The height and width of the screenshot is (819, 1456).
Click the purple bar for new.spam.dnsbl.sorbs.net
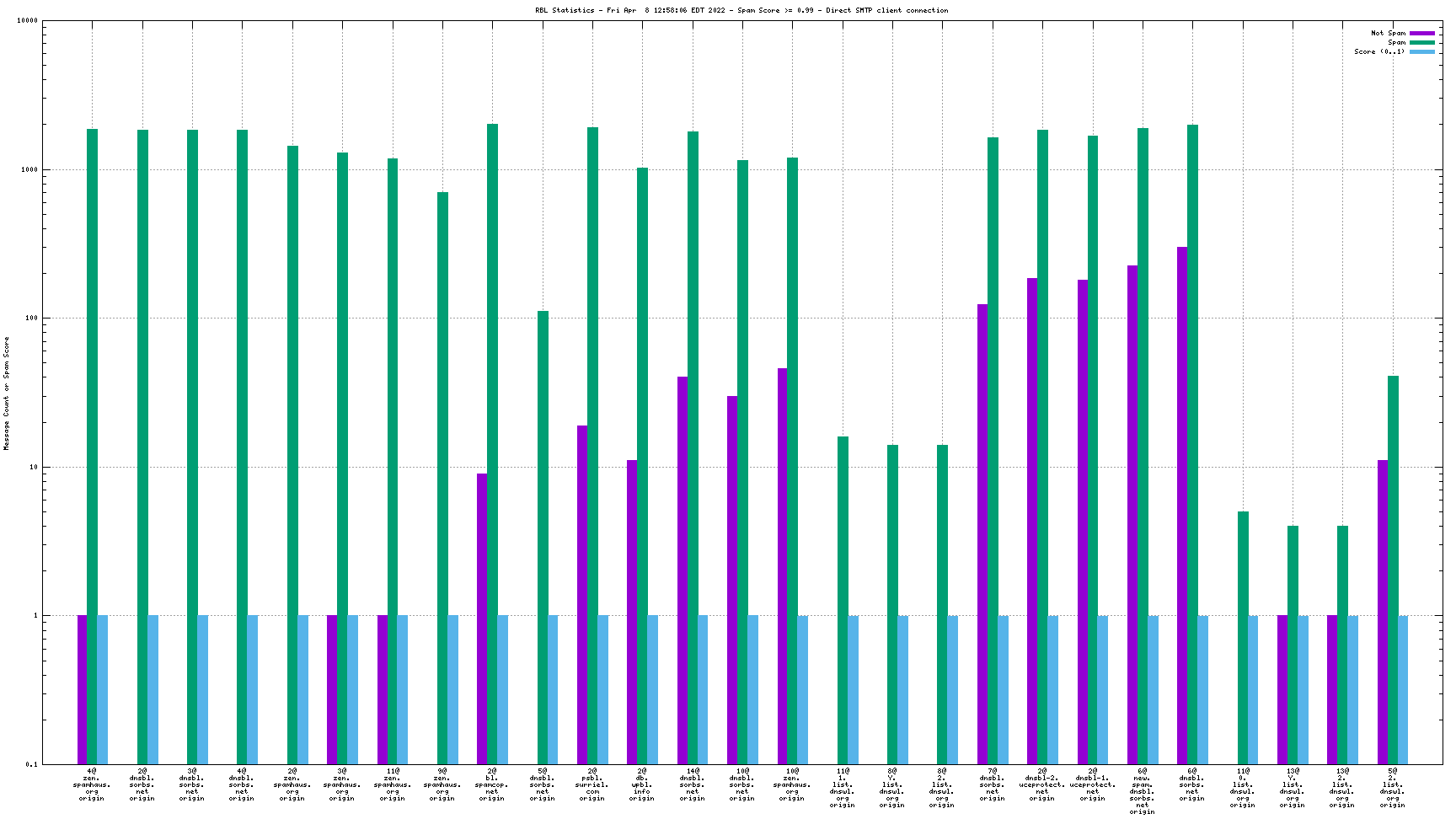pos(1132,506)
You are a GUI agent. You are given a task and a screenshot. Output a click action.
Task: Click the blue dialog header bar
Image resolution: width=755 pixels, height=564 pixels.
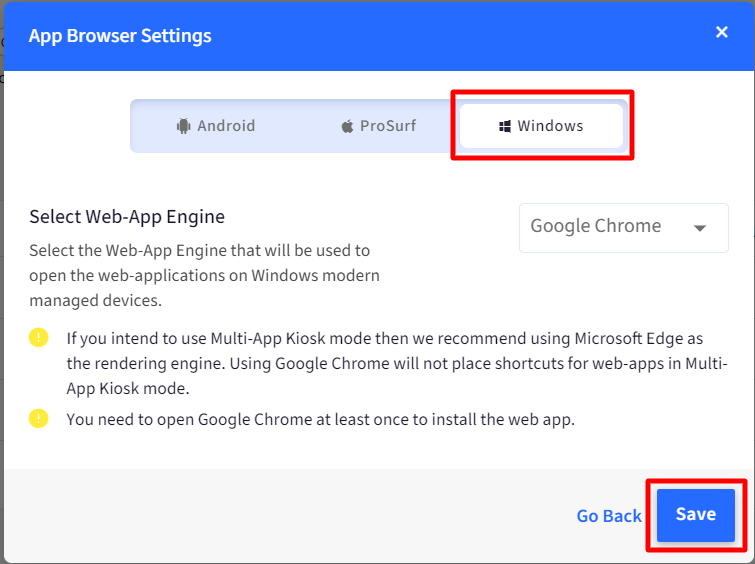click(378, 36)
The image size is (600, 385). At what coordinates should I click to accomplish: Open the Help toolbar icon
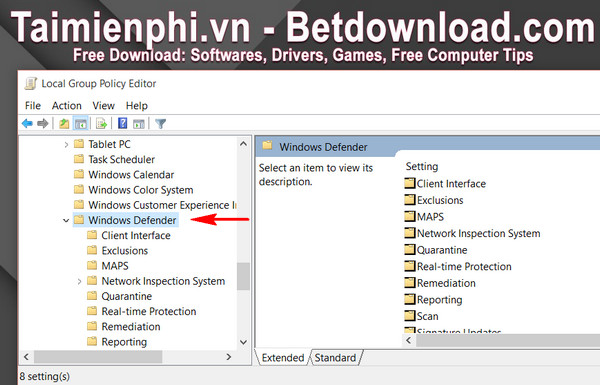pyautogui.click(x=122, y=123)
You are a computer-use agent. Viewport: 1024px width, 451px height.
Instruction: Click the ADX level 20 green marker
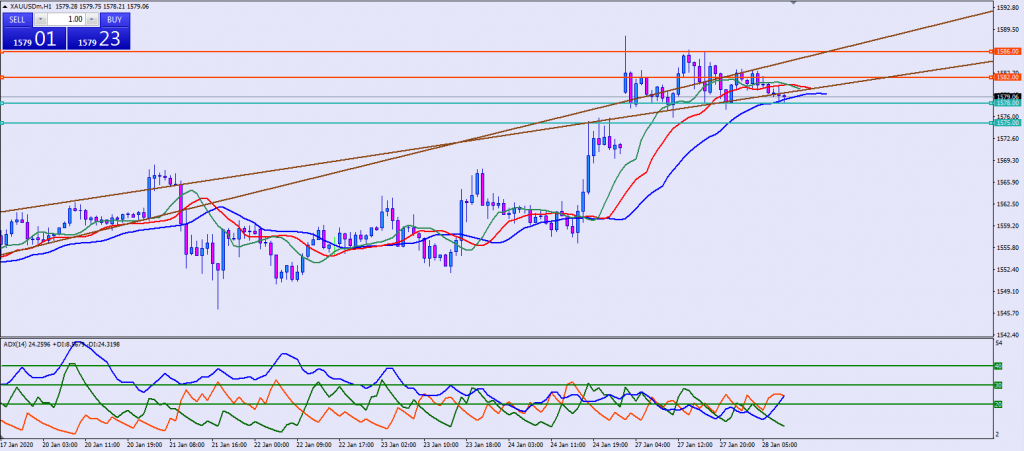tap(996, 404)
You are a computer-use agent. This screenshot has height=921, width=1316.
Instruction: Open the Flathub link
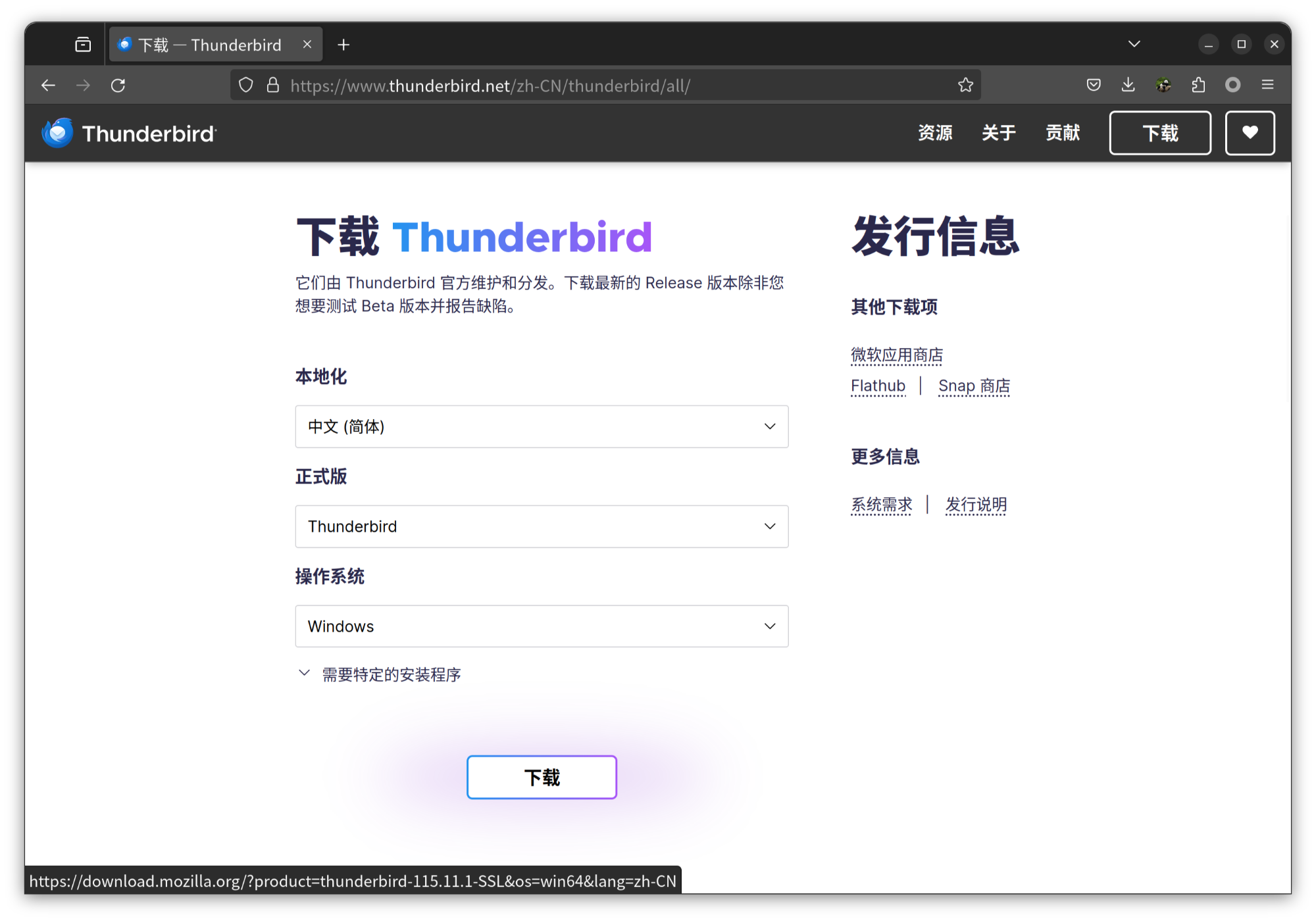pos(878,386)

________________________

Pull out each line from the rows above that contains the word "height".

#### THE RESPONSE:
The height and width of the screenshot is (819, 1456).
Image resolution: width=755 pixels, height=564 pixels.
You are a computer-use agent. Viewport: 1024px width, 451px height.
You are a computer-use agent. This screenshot has height=921, width=1316.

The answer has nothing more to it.